As of today, I am no longer employed as a full-time worker. After eleven years of working 9 to 5 as a nurse, I am now a free agent, able to pick and choose when and where I work, on my own terms. With per diem status at four separate agencies, my weeks are mine to orchestrate and conduct. Of course, this means that I must now keep track of a much more complicated personal and professional schedule, and I must hope that I never show up at the wrong workplace on the wrong day. Still, the sense of freedom is incredible, and it will take some time to actually get my head around this new reality.

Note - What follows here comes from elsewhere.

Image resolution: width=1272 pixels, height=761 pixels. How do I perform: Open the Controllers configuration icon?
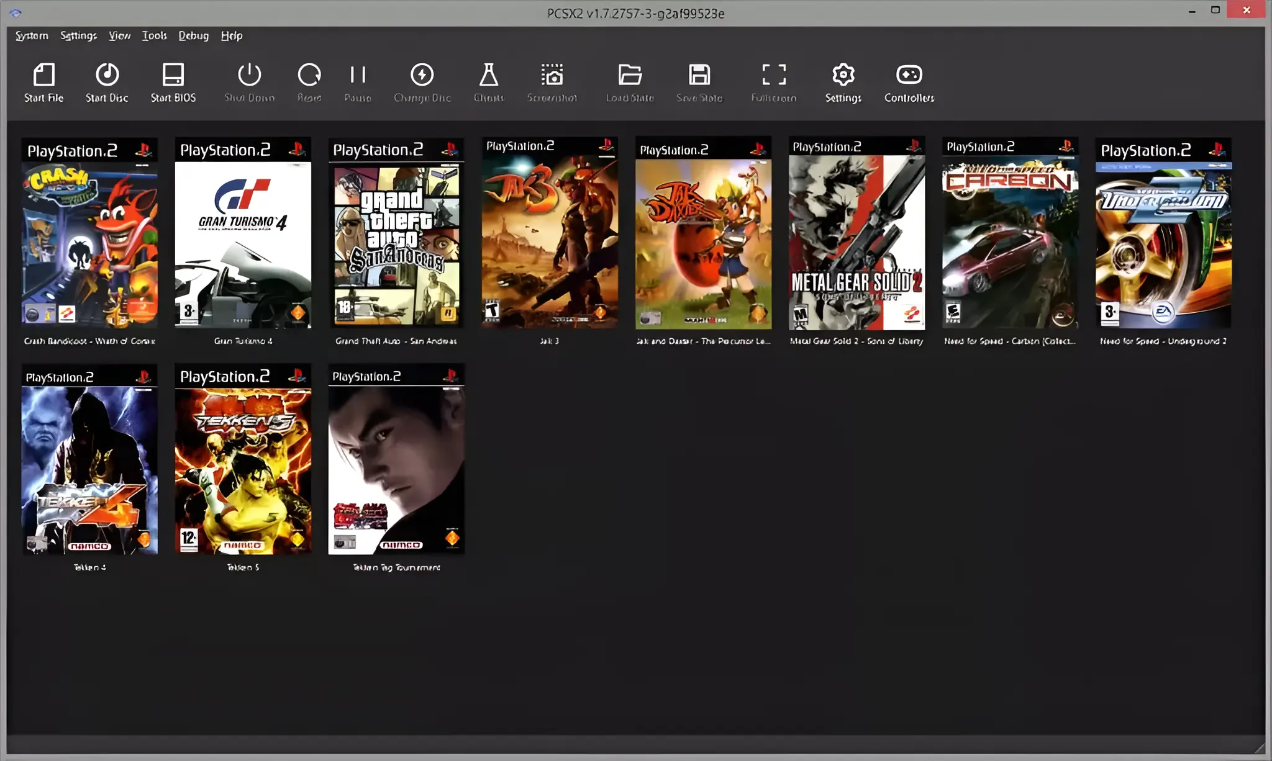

Of note, one of my greatest losses is the fact that my wife Mary and I will no longer be commuting together every day, and we will no longer be only 200 yards apart during our long workdays, meeting in the park for walks and sitting down for lunch in the midst of our harried days. As director of an inner city senior center just minutes from my former office, we have shared a place in this community for more than a year, and we both feel this palpable loss. I will be visiting weekly, able to actually be more present when I am indeed there, but there is still a loss incurred, and we are both processing its impact.
Yesterday, I was overwhelmed by my colleagues' generosity as a surprise luncheon was held in my honor. According to my wishes, money was collected for a donation to Save Darfur, but my thoughtful colleagues still had to throw in a gift certificate to a local spa and a very personal photo album with a photo of each person accompanied by a personal message. It was a bittersweet day, and some tears were shed (by myself and others). I was, and am, deeply touched by such an outpouring of good will and camaraderie. I will miss my work family deeply. Even though I will help out at the office on a per diem basis from time to time, it will never be the same, and that is clearer and clearer to me even now.

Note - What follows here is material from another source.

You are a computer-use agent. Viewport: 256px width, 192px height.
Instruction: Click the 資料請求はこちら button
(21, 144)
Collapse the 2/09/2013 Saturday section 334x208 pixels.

As sad as it has been to say goodbye to so many patients, it is truly a great relief to know that my responsibility for the management of more than eighty individuals' healthcare is over, and I can look forward to new types of therapeutic relationships with patients in varied clinical settings. Change is difficult and inevitable, and I embrace it willingly, even as moments of doubt and grief wash through me like waves.

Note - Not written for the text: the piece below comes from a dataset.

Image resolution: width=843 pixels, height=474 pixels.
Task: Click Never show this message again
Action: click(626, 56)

For better or worse, I have shifts planned for both tomorrow and Monday at my new hospice job, short-circuiting any immediate sense of breathing room. However, there is plenty of time for breathing, and I plan to do a great deal of that each and every day.
For the moment, an inner sigh of relief, and a sense of peace that a chapter has been closed, a new one being written moment by moment, and day by day. I welcome the new, and will certainly cherish the old in a special place in my heart.